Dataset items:

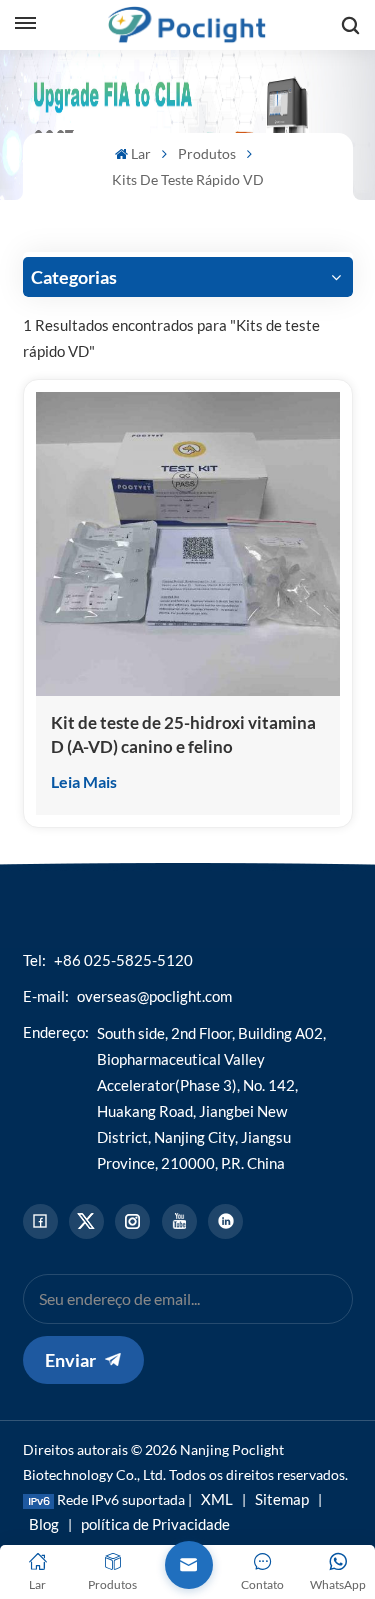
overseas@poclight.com (154, 996)
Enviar (70, 1360)
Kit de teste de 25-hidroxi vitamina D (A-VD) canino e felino (183, 734)
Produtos (207, 153)
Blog (44, 1524)
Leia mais (84, 781)
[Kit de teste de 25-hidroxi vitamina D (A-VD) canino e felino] (188, 544)
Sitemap (282, 1499)
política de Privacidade (155, 1524)
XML (217, 1499)
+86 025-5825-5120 (123, 960)
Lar (141, 153)
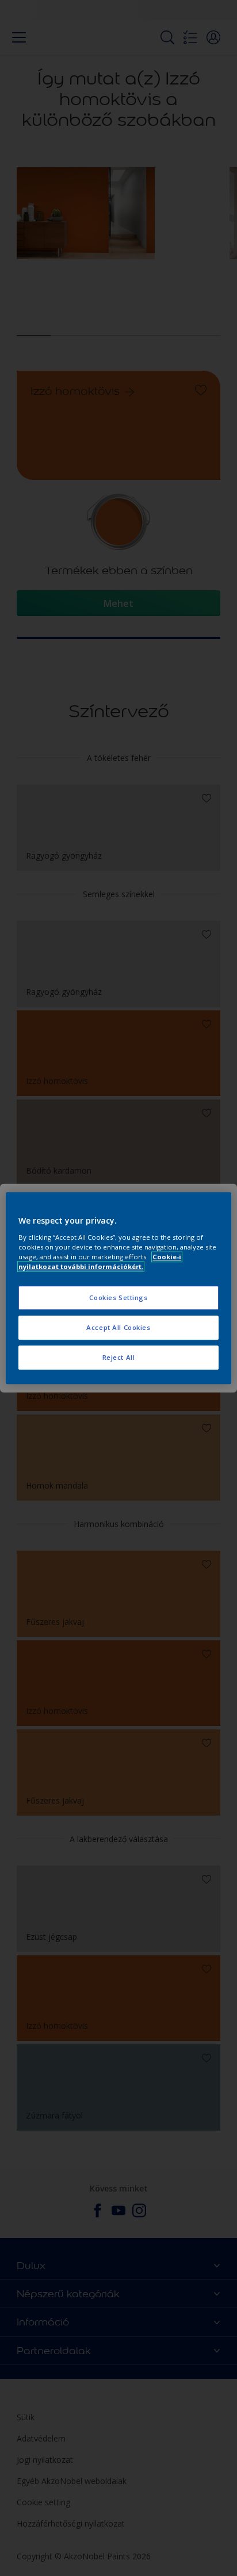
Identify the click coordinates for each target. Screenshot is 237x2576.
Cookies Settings (118, 1297)
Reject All (118, 1357)
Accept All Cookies (118, 1327)
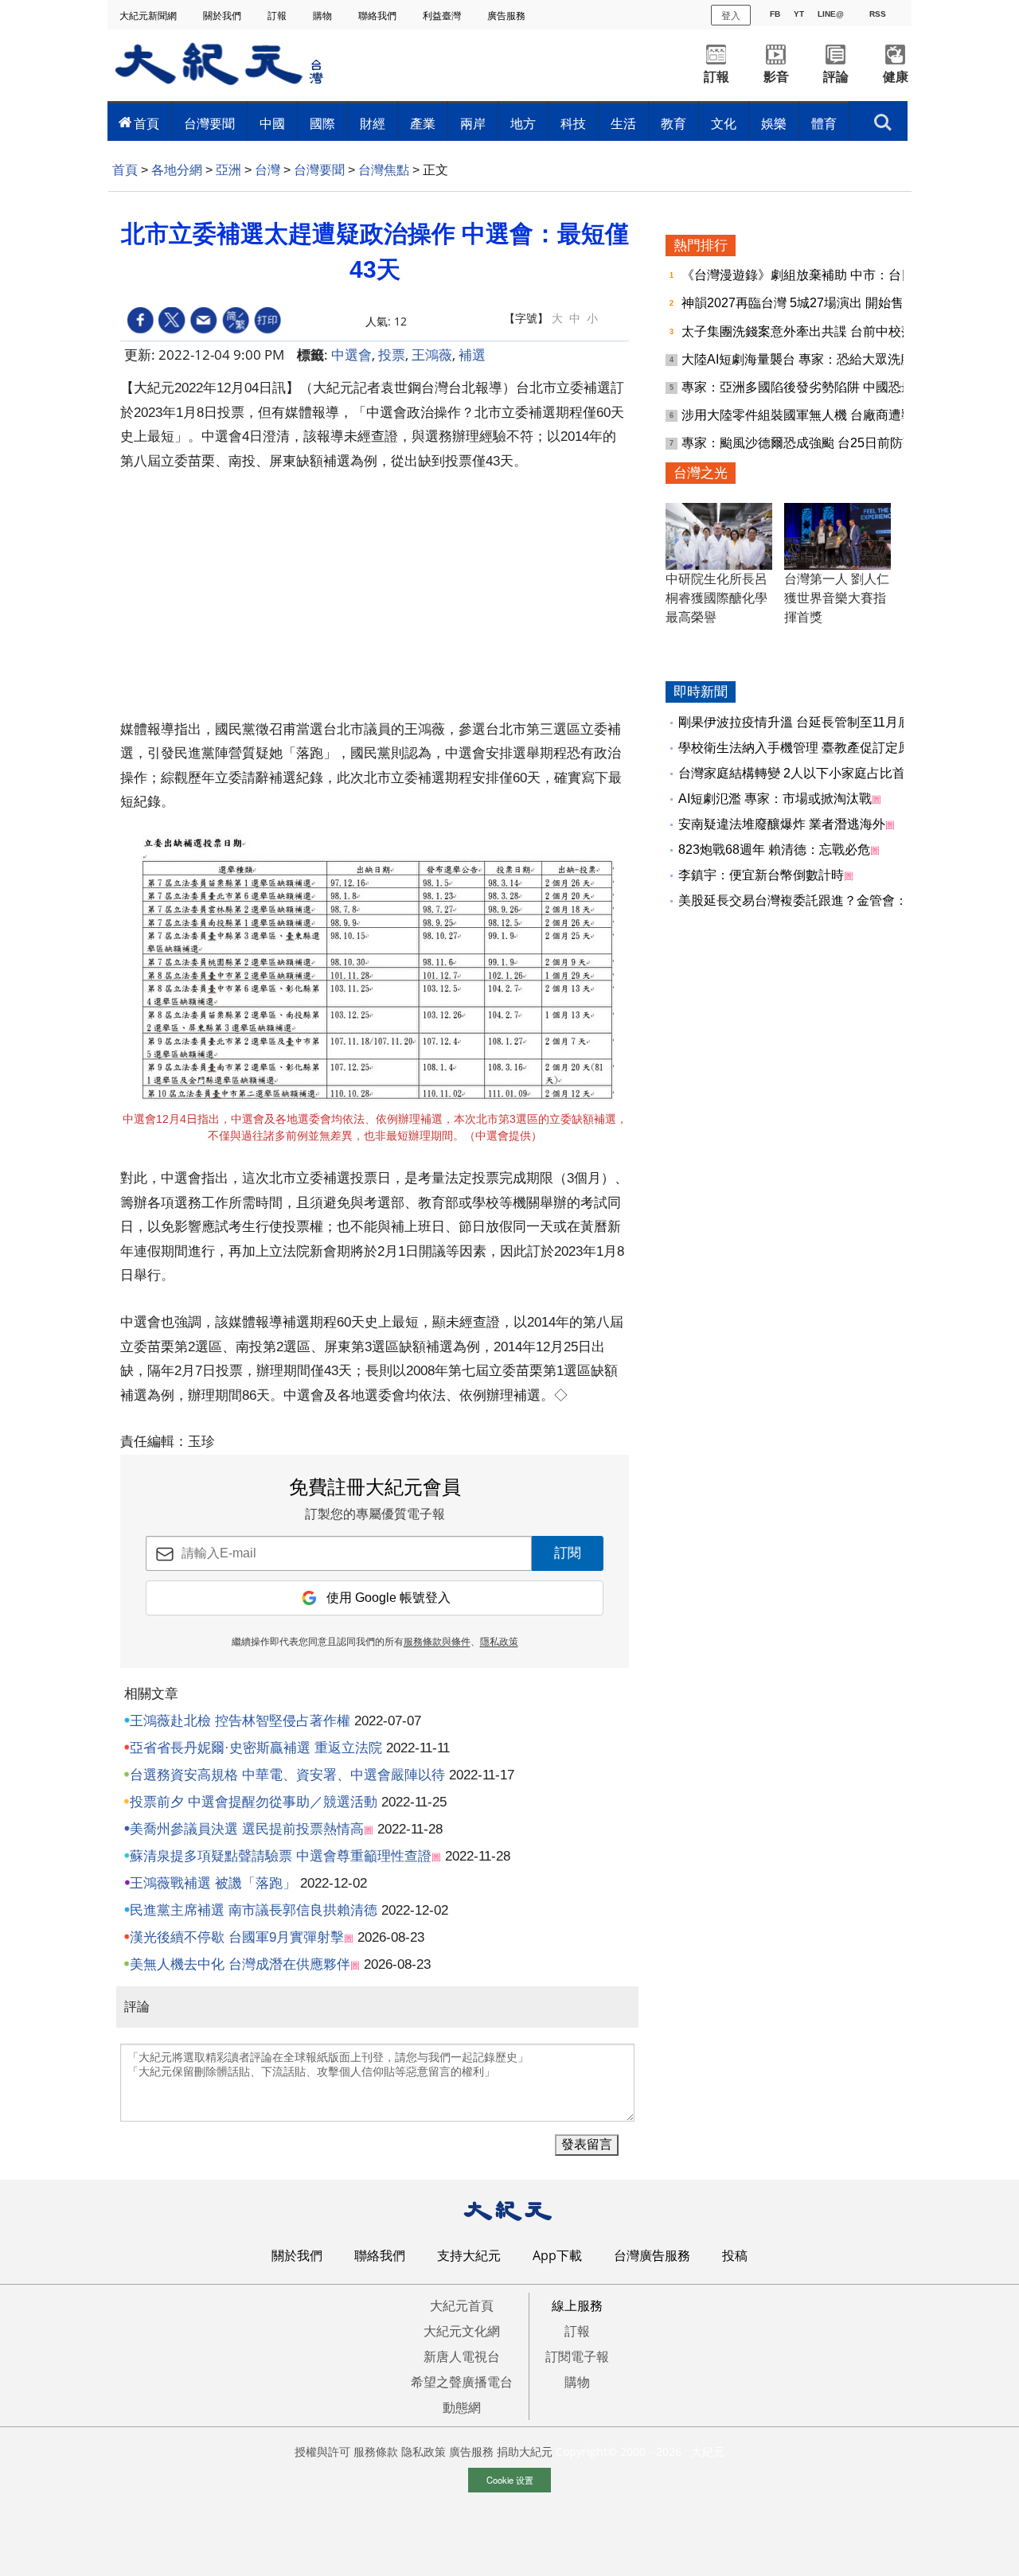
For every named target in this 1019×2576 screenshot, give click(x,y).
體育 (824, 123)
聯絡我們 (378, 15)
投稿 (735, 2255)
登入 (730, 14)
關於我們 (223, 15)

WHAT IS EXPECTED:
Repeat exactly and only the lines from the one holding "XML (217, 1499)" through the final line of the entries; no pictures.

RESPONSE:
XML (217, 1499)
+86 025-5825-5120 (123, 960)
Lar (141, 153)
Identify the click coordinates for each target. Screenshot is 237x2576.
Cookies Settings (118, 1297)
Reject All (118, 1357)
Accept All Cookies (118, 1327)
For every named target in this 1019×2576 screenshot, give click(x,y).
體育 (824, 123)
聯絡我們 (378, 15)
投稿 (735, 2255)
登入 (730, 14)
關於我們 (223, 15)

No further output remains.